* **Extract**
>>>

# Censored



## SLAiPS (Jan 19, 2008)

What your opinion?


----------



## Alpha (Jan 19, 2008)

That's kind of disturbing, and I don't get it. Interesting.


----------



## ksven (Jan 19, 2008)

Creative. I would've made it not so light though.


----------



## jstuedle (Jan 19, 2008)

not my cup of tea


----------



## Alpha (Jan 19, 2008)

After consuming half the bottle, you should be leaning over the toilet, not sitting on it.


----------



## Trenton Romulox (Jan 19, 2008)

It's interesting, but I don't really understand. And on top of that, I don't like how the toes on the left foot are cut off, and there just isn't any pop in the shot. Certainly interesting though.


----------



## kundalini (Jan 19, 2008)

MaxBloom said:


> After consuming half the bottle, you should be leaning over the toilet, not sitting on it.


 
Disaronno is only 28%.  When the bottle is finished, you are more likely to be leaning over the toilet from the sheer sweetness of the drink rather than the alcohol.

Funny shot.


----------



## Sw1tchFX (Jan 19, 2008)

what's the context here? what's the 'censored' for?


----------



## cyberean (Jan 20, 2008)

i like the concept ...
but would have preferred 
some color here.


----------



## SLAiPS (Jan 20, 2008)

Sw1tchFX said:


> what's the context here? what's the 'censored' for?

<<<

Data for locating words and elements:
>>>

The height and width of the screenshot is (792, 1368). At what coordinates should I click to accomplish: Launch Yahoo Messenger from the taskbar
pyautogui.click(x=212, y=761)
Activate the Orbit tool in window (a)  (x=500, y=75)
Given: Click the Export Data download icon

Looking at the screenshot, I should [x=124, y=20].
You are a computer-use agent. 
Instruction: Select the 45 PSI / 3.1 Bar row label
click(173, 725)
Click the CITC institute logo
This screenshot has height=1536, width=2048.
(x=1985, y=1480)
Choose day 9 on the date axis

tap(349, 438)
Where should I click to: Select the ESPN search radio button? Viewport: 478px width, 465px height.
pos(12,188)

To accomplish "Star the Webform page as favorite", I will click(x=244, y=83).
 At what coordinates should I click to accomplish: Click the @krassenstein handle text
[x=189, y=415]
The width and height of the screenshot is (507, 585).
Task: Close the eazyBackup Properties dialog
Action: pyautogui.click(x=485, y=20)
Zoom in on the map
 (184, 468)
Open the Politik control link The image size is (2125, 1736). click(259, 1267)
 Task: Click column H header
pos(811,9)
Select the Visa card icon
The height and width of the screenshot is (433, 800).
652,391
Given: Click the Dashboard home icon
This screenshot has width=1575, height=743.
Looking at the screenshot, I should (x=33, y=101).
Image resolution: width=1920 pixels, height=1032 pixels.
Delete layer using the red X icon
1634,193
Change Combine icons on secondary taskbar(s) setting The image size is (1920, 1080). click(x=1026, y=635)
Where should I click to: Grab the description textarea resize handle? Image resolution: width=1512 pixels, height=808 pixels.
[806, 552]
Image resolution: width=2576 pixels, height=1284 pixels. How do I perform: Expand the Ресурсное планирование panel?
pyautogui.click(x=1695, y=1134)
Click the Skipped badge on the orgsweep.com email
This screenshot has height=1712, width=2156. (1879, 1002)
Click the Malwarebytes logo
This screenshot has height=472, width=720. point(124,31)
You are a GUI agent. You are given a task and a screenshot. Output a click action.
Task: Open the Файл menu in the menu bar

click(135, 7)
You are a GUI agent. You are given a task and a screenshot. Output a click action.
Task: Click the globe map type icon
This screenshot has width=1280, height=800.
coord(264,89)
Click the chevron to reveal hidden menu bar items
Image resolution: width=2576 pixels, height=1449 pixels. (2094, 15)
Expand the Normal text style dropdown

<<<

* **Set of tasks**
A: From the photo critique thread, reproduce everything from "Disaronno is only" down to "Funny shot.".
B: Write what follows the last post shown in the forum thread critiquing the photo titled "Censored".

* **Answers for this exercise**
A:
Disaronno is only 28%.  When the bottle is finished, you are more likely to be leaning over the toilet from the sheer sweetness of the drink rather than the alcohol.

Funny shot.

B:
This photography was made during one of the photocross plays, the subject was "Censored"


----------



## Sw1tchFX (Jan 20, 2008)

SLAiPS said:


> This photography was made during one of the photocross plays, the subject was "Censored"


ok, because as is..:???:


----------



## shorty6049 (Jan 20, 2008)

i like it becasue its definately different and not your typical shot, but i'd rather see it in color


----------



## jasonkt (Jan 20, 2008)

I like the picture and concept overall.  Drinking room temperature disaronno in the bathroom with your pants down...censor worthy.  

Not sure about the composition, I think it could be better, my eye seems to wander towards the edges and to me, the water valve behind the toilet is a little distracting as it comes out the side of the amaretto bottle.  The censored label is also a little bright I think.

Pretty interesting and creative, good job.


----------



## notelliot (Jan 21, 2008)

MaxBloom said:


> After consuming half the bottle, you should be leaning over the toilet, not sitting on it.


half a bottle of sugar and syrup - you'd get the sh*ts.


----------



## GeorgeUK (Jan 21, 2008)

I actually quite like this shot. (I promise I'm not a pervert...well, not much! )

From a purely 'controversial' point of view, as the shot is called Censored, I think it would have worked a touch better with 'killer heels' and knickers round her ankles. I think this would probaby give it more 'impact'.

Certainly an interesting change from some of the more 'usual' photos.


----------



## jdphotographer2091 (Jan 21, 2008)

absolutely love the photo
its refreshing to see something different like this shot
i agree on the brightness being to high though


----------



## DigiJay (Jan 21, 2008)

I think this pic would be fantastic if the "censored" part wasn't so bright and obvious.
I love the creativity and the simple fact that it's different. I can only look at so many sunsets and trees.. I often wish I was able to easily think outside of the box.
Good job.


----------



## SteveEllis (Jan 25, 2008)

GeorgeUK said:


> I actually quite like this shot. (I promise I'm not a pervert...well, not much! )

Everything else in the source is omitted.